Plus récemment, le 24 aout 2010, à l’issue d’un
conseil de ministres, le Premier ministre Souleymane Ndéné Ndiaye annonçait la
décision du gouvernement d’Abdoulaye Wade de lutter efficacement contre la
mendicité dans les rues de Dakar. À l’époque, les tribunaux sénégalais avaient
procédé à des arrestations de seriñ daara qui avaient laissé
leur talibé mendier. Cette volonté politique du gouvernement
avait suscité de nombreuses manifestations des musulmans sénégalais. Rappelons
que le Sénégal compte plus de 90 % de musulmans dans sa population
globale. Tous ces mouvements avaient conduit à l’abandon précipité de cette
politique. C’est ainsi que le 8 octobre (c’est-à-dire moins de deux mois après
la déclaration du ministre), un autre communiqué du conseil des ministres
déclarait que le président Wade était en désaccord avec son gouvernement,
estimant que « l’aumône est une pratique recommandée par la
religion ».
Cette déclaration n’a eu lieu qu’après les diverses
manifestations des populations contre la nouvelle politique. Force est de se
demander si les réactions des populations ne sont pas la première raison de
l’abandon du projet : s’il est vrai que l’aumône est recommandée, pourquoi
essayer d’abord de l’interdire ? Alors même que quatre ans plus tôt, le
même président avait déclaré lors de son discours à la nation du 31 décembre
2006 :
« Tous m’ont conforté dans
ma conviction que le triste sort fait aux talibé, en haillons,
pieds nus, errant sans cesse à la quête d’une pitance aléatoire et exposés aux
pires formes d’exploitation et de délinquance, est une pratique qui n’est
conforme ni à nos valeurs traditionnelles, ni aux “enseignements” authentiques
de la religion. Elle est légalement condamnable et moralement inacceptable.5 »

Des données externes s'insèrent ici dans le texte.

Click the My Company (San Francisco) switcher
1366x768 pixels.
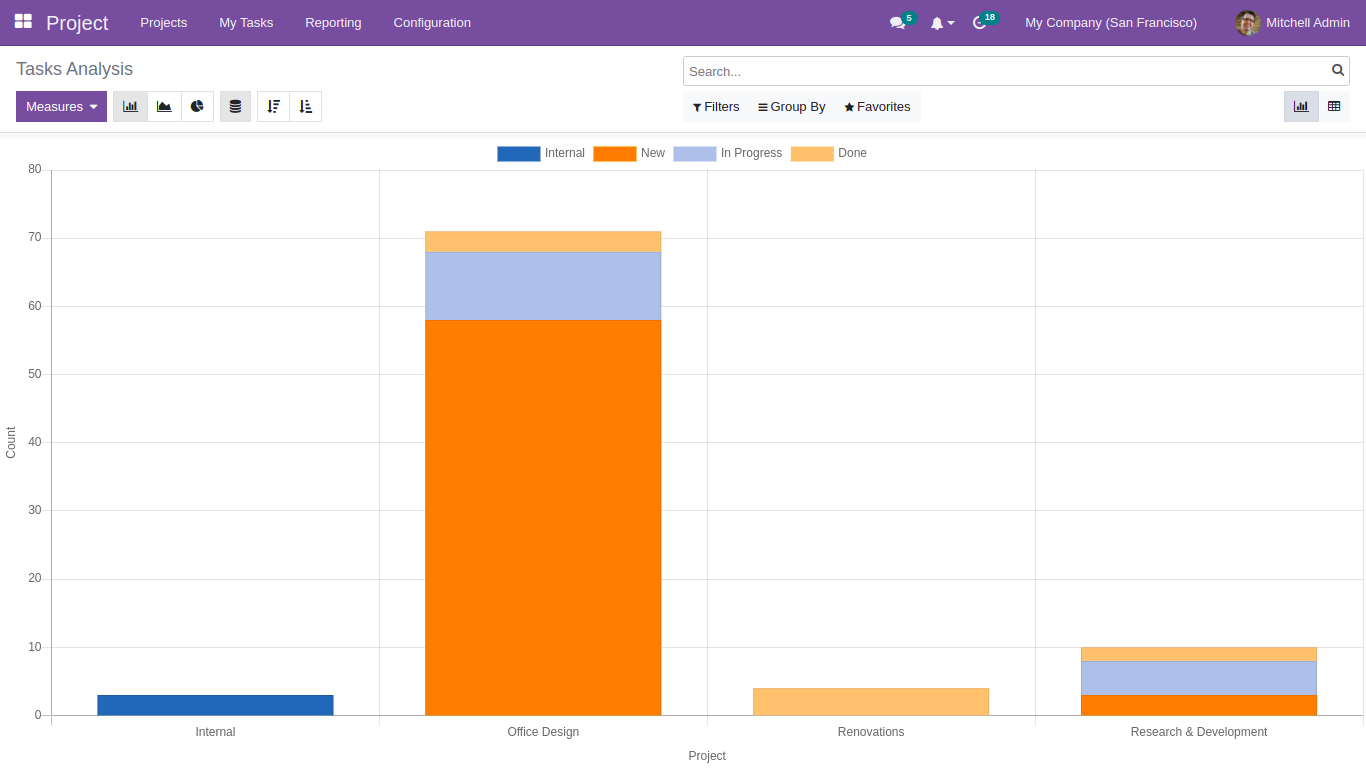(x=1110, y=23)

Un autre événement est l’incendie qui a frappé dans la
soirée du 3 mars 20136 un daara en plein
Dakar. À la suite de cet incendie, un débat national a ressurgi à propos de la
question de l’enfant talibé. Au sommet de l’État, des
décisions « instantanées » ont été prises sur le lieu même de
l’incendie. Comme d’habitude, elles se résumaient tout simplement à arrêter et
à emprisonner, avec une amende cette fois-ci, tous les marabouts dont on
retrouvait les talibé dans la rue. Le président Macky Sall
déclarait, lors de sa visite au lieu de l’incendie : « Surtout,
des mesures très fortes seront prises pour mettre fin à l’exploitation des
enfants sous prétexte qu’ils sont des talibé. » Mais la
question qui se posait était de savoir si le président Macky Sall et son
gouvernement iraient jusqu’au bout, après l’échec du régime précédent. Des
arrestations ont certes repris, et à nouveau, les réactions se sont multipliées
partout au Sénégal. À Touba et à Diourbel, les maîtres coraniques déclaraient
« qu’aucun daara ne sera fermé. L’État est dans une
logique de règlement de compte […]. Le talibé est un petit
mendiant et l’État est le grand mendiant. L’État a une vieille envie de
liquider les daara et l’incendie de Médina s’offre à lui comme
une occasion inespérée7 ». Et là encore, à la suite de ces
manifestations, le gouvernement a reculé (mais cette fois sans donner de
raisons…). Les arrestations ont cessé et la mendicité a continué. Ce qui est
sûr, c’est qu’aujourd’hui encore, la mendicité des talibé est
plus que jamais présente dans toutes les rues de Dakar. Les daara,
malgré leur apparente « position de faiblesse », ont encore résisté à
la volonté des pouvoirs politiques de mainmise sur leur fonctionnement.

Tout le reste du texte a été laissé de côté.